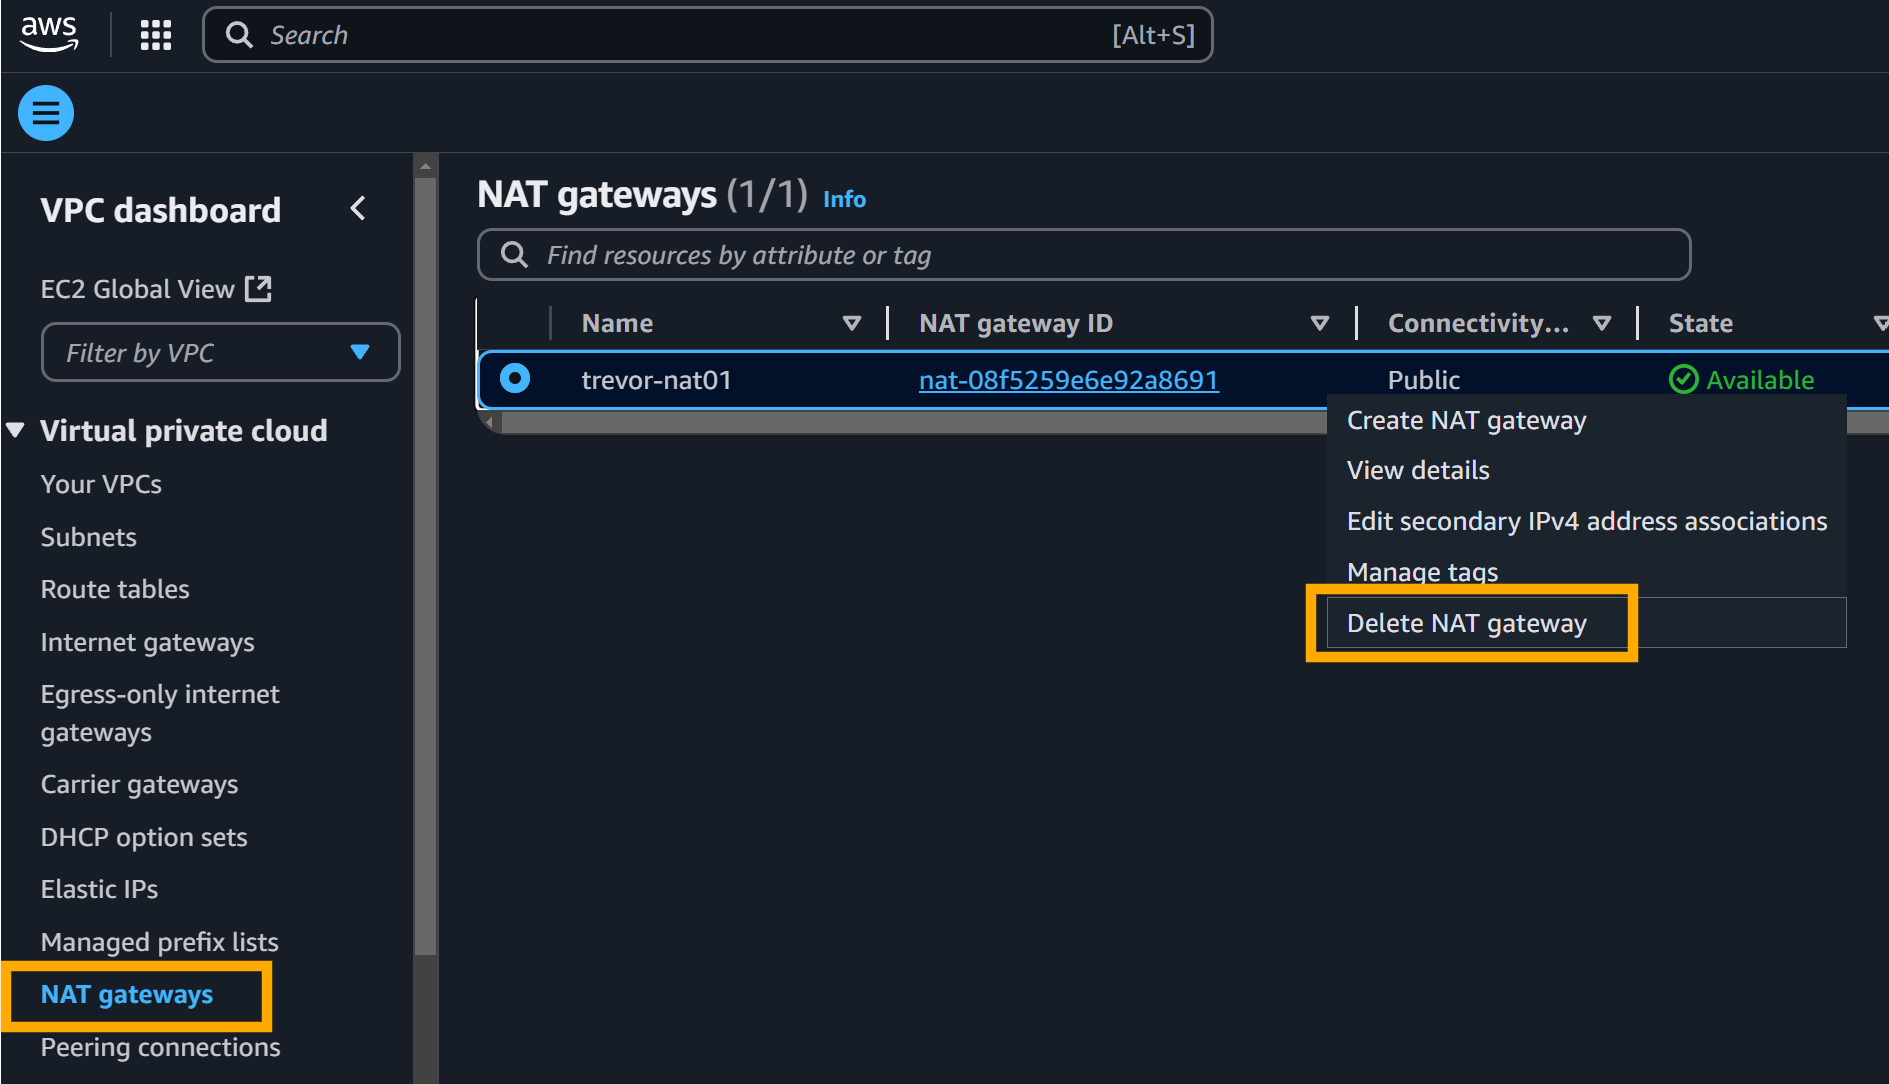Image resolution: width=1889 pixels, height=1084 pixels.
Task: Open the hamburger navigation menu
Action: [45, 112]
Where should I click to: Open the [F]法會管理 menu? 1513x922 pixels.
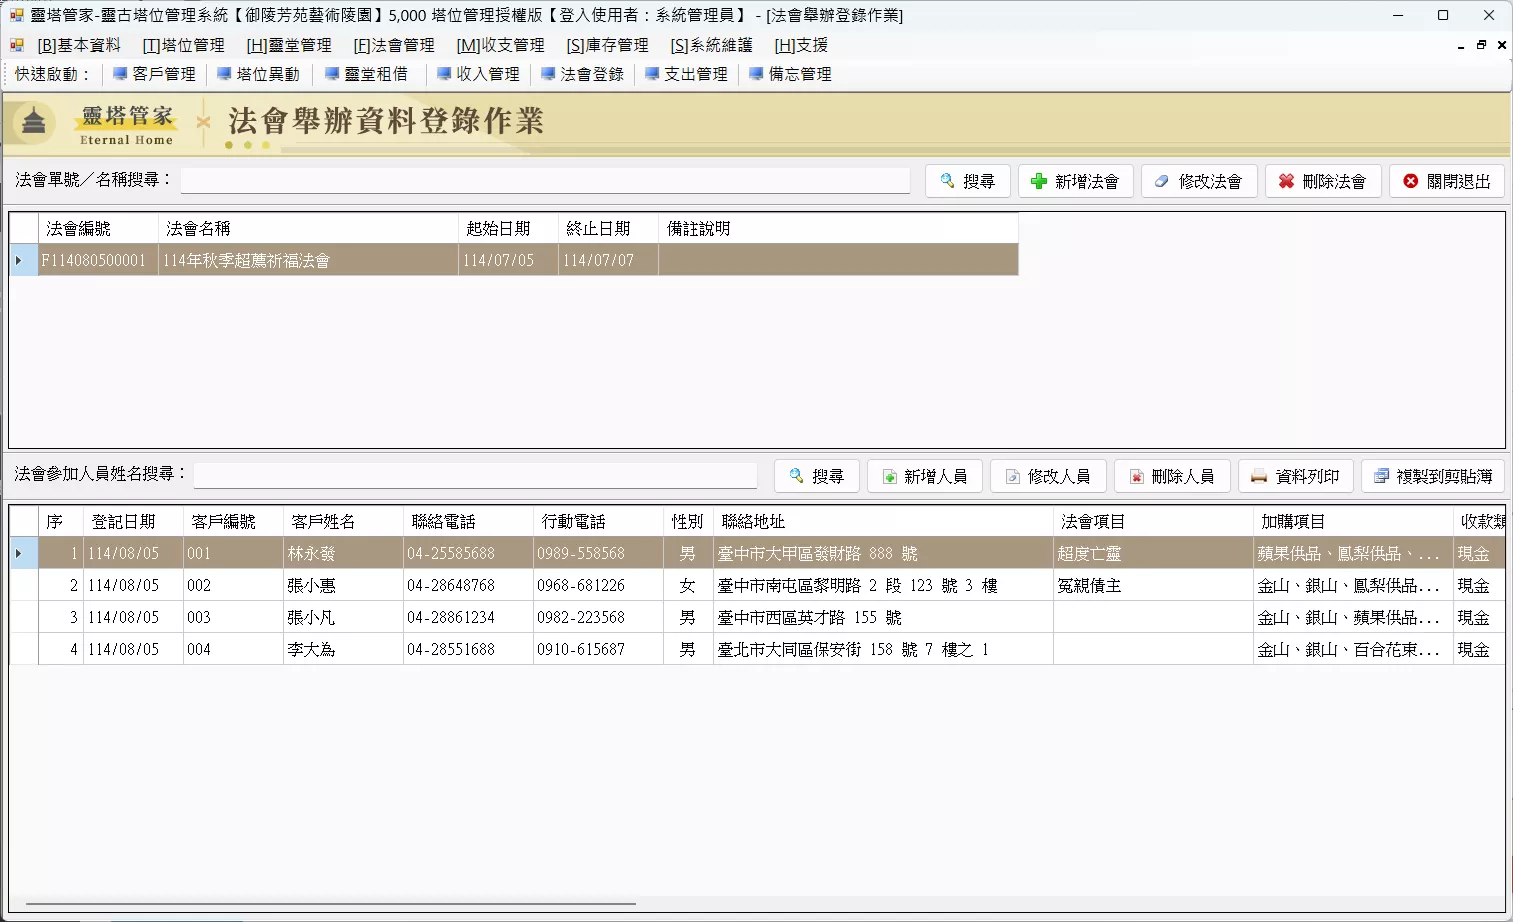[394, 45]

····················

Short problem: Could you reproduce every line of the listing above verbatim, leaving the pictures out?

Solution for this task:
Image resolution: width=1889 pixels, height=1084 pixels.
Task: Open the hamburger navigation menu
Action: [45, 112]
Where should I click to: Open the [F]法會管理 menu? 1513x922 pixels.
[394, 45]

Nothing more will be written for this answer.